## What this task involves
The answer should be each line from the entries below that has the word "label" in it.

## Data for the task
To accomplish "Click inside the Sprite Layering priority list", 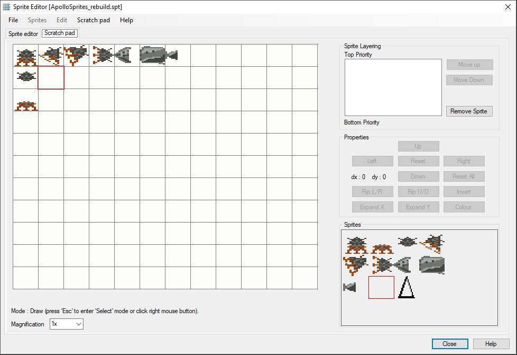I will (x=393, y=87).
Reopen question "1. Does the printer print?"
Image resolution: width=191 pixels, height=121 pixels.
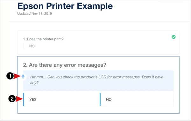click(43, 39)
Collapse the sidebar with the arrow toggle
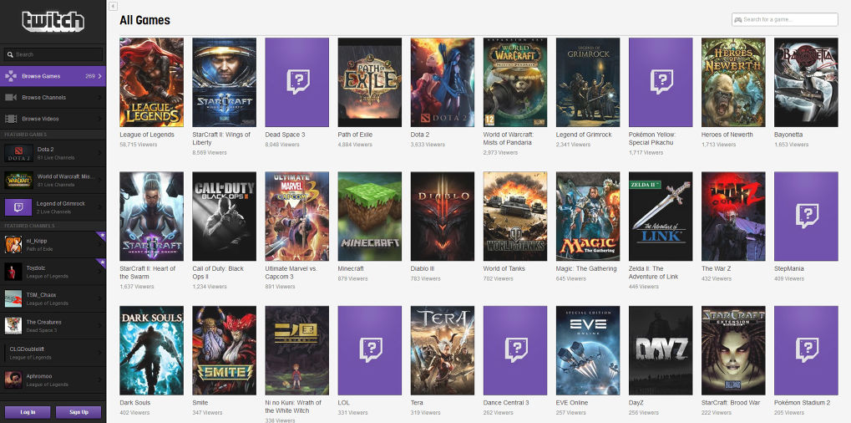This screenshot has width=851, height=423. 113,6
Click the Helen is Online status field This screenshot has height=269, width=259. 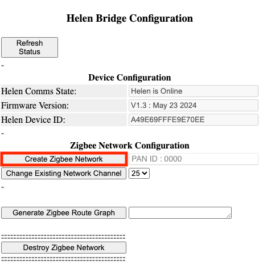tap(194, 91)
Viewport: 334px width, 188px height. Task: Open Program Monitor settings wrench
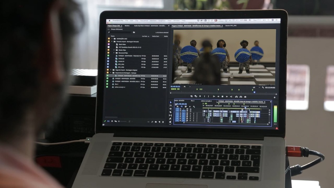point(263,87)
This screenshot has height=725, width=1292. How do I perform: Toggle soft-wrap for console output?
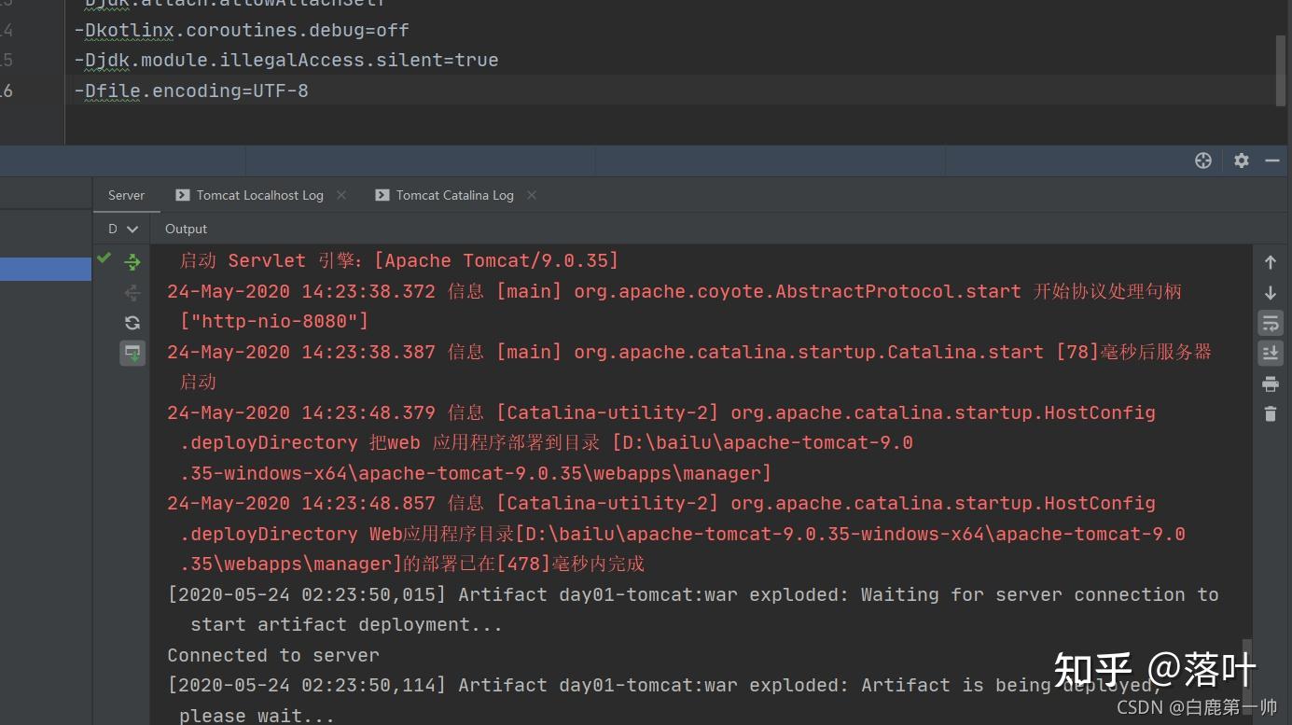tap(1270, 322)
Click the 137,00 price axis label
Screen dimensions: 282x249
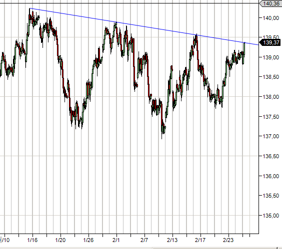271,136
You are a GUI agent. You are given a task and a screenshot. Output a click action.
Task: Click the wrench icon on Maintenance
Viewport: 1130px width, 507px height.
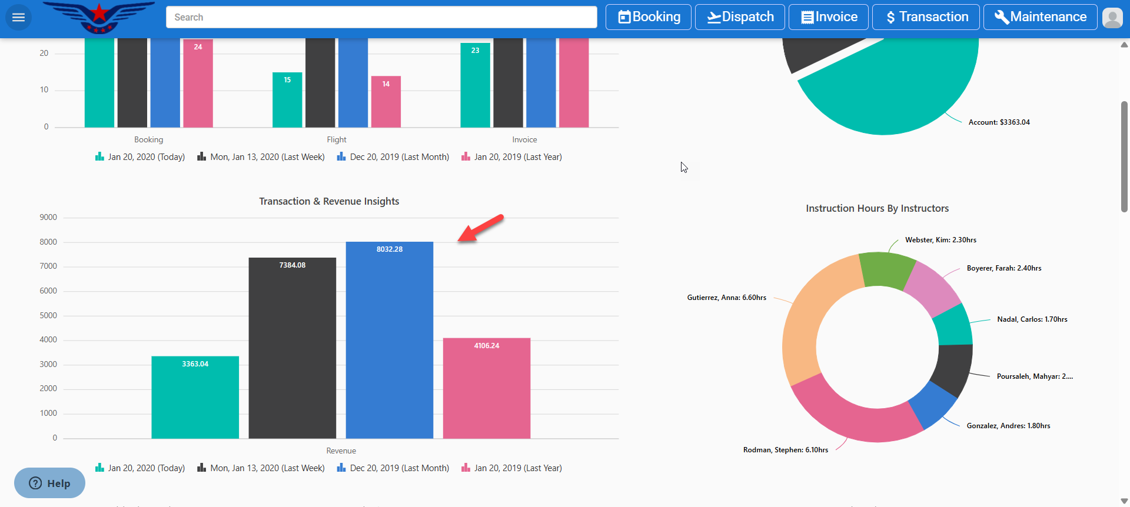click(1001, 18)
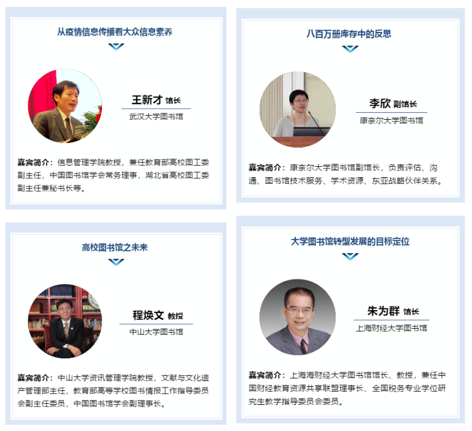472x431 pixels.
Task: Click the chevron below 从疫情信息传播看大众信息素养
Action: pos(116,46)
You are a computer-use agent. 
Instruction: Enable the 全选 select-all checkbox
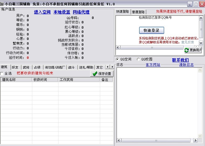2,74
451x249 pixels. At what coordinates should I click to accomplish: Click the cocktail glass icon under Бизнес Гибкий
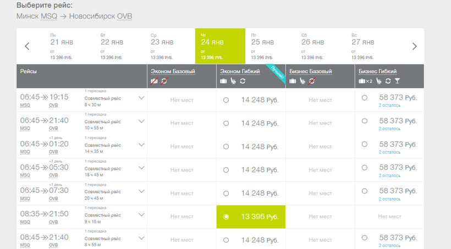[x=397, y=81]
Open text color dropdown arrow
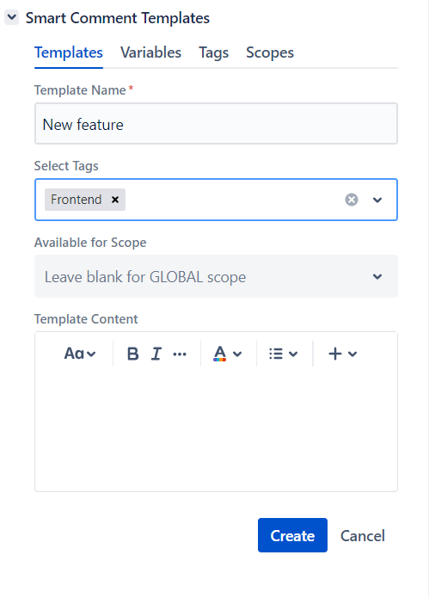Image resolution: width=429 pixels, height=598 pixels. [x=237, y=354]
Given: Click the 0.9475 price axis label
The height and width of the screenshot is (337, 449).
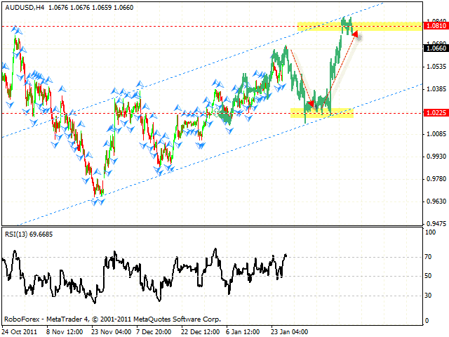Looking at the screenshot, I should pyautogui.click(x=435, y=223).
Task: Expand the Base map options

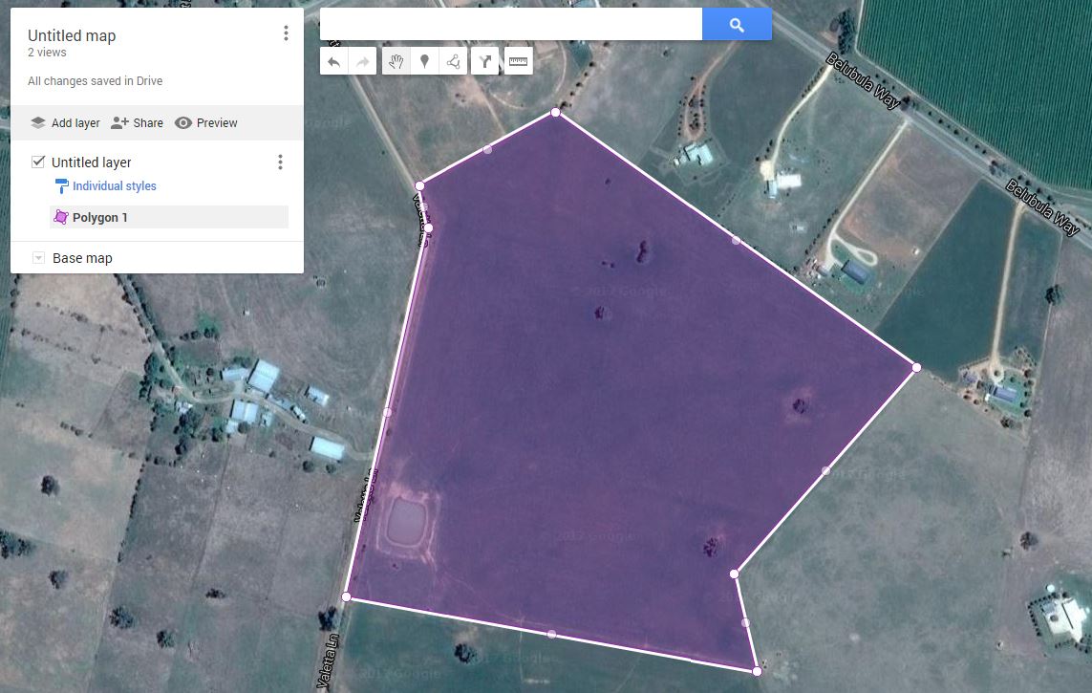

---

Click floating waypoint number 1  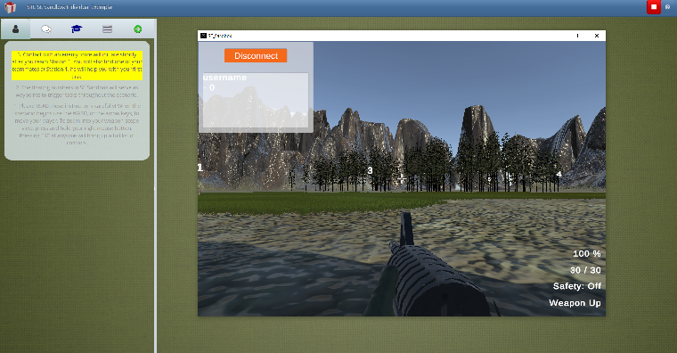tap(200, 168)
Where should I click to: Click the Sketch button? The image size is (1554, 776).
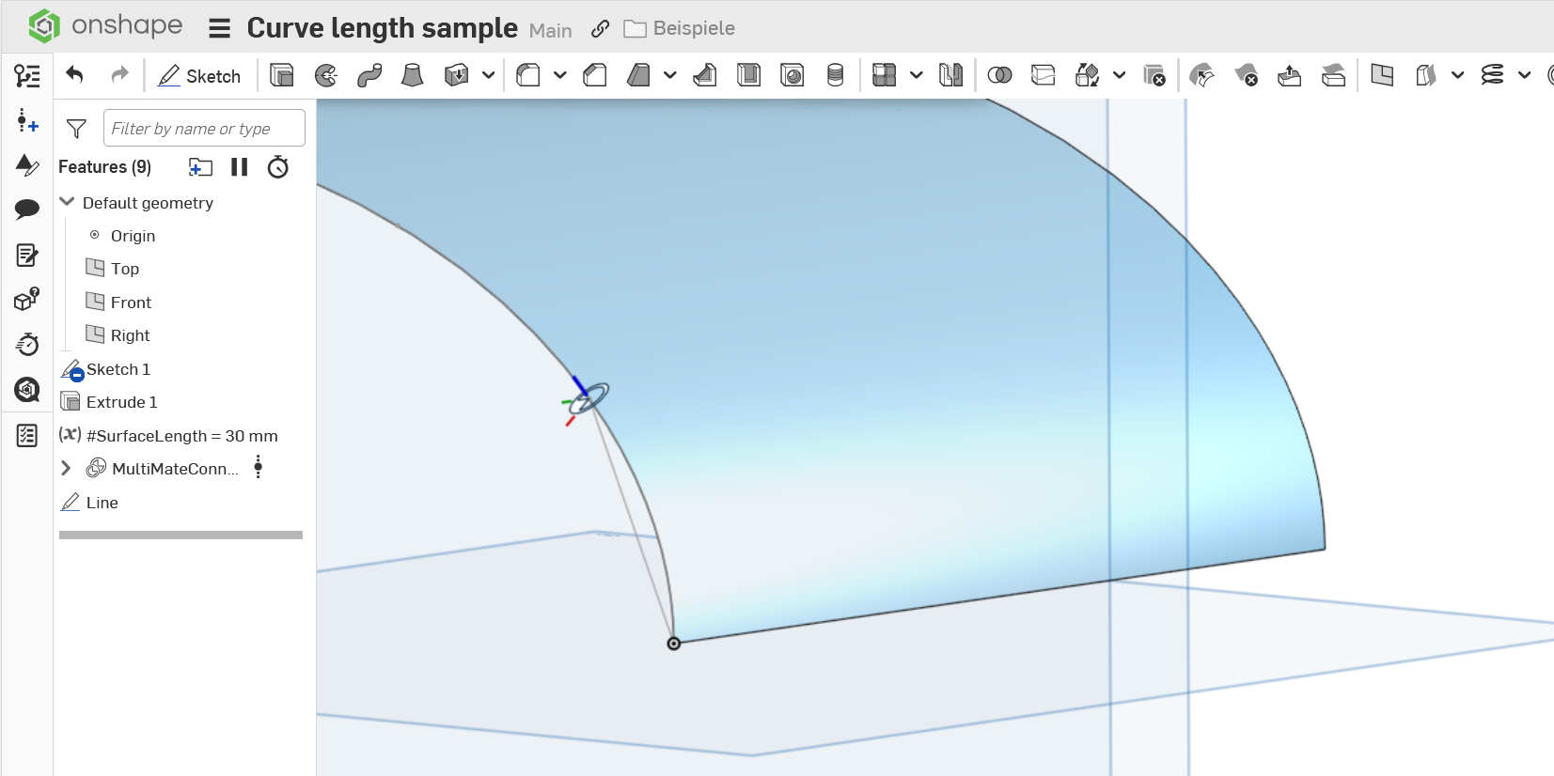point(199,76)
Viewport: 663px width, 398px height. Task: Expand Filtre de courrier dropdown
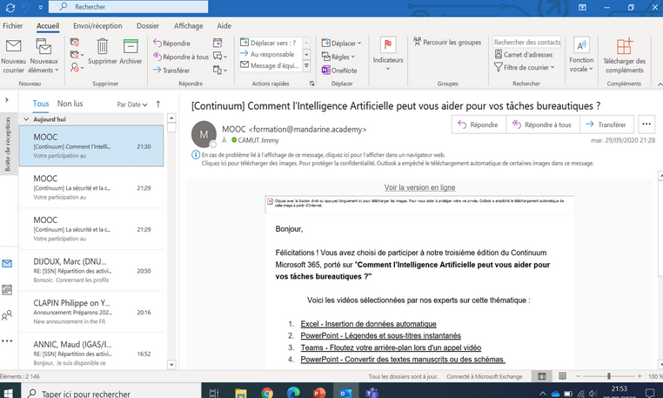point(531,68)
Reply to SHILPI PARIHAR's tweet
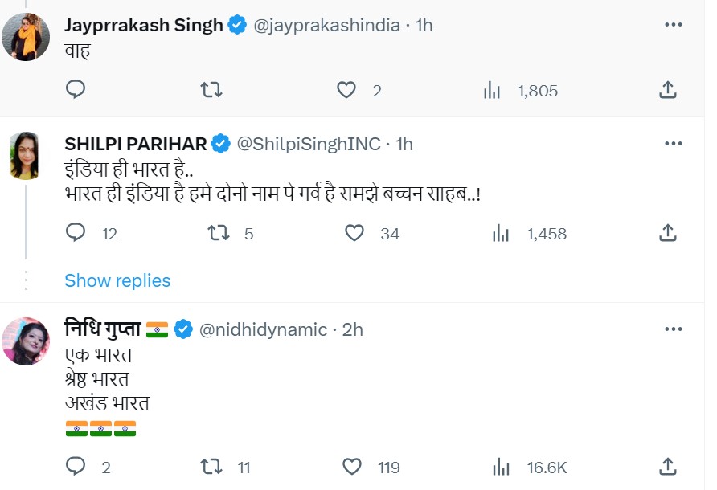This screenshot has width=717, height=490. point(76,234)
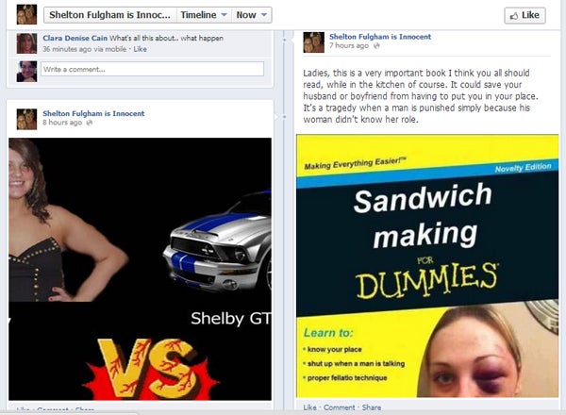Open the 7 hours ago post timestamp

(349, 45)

* * *

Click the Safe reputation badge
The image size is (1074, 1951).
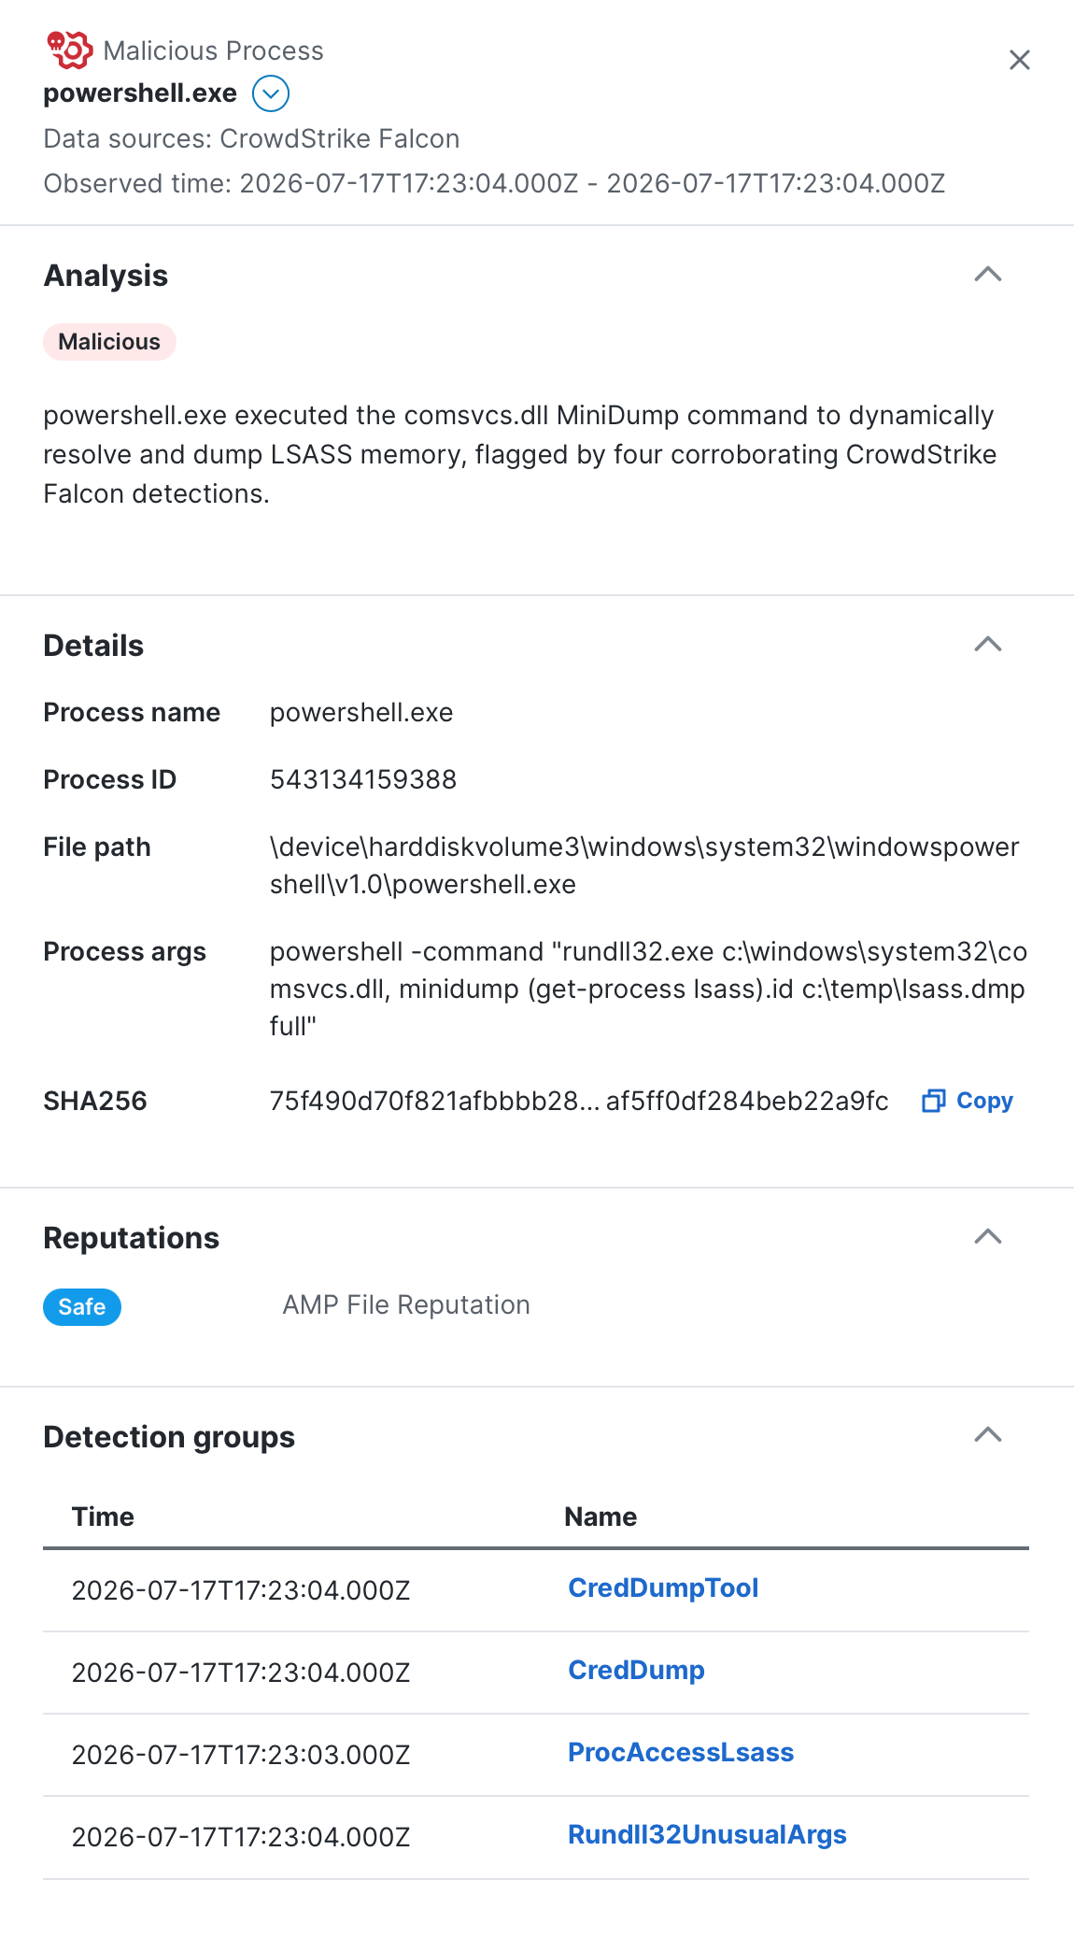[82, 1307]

## Task result
Click the 137,00 price axis label
Given: Click the 0.9475 price axis label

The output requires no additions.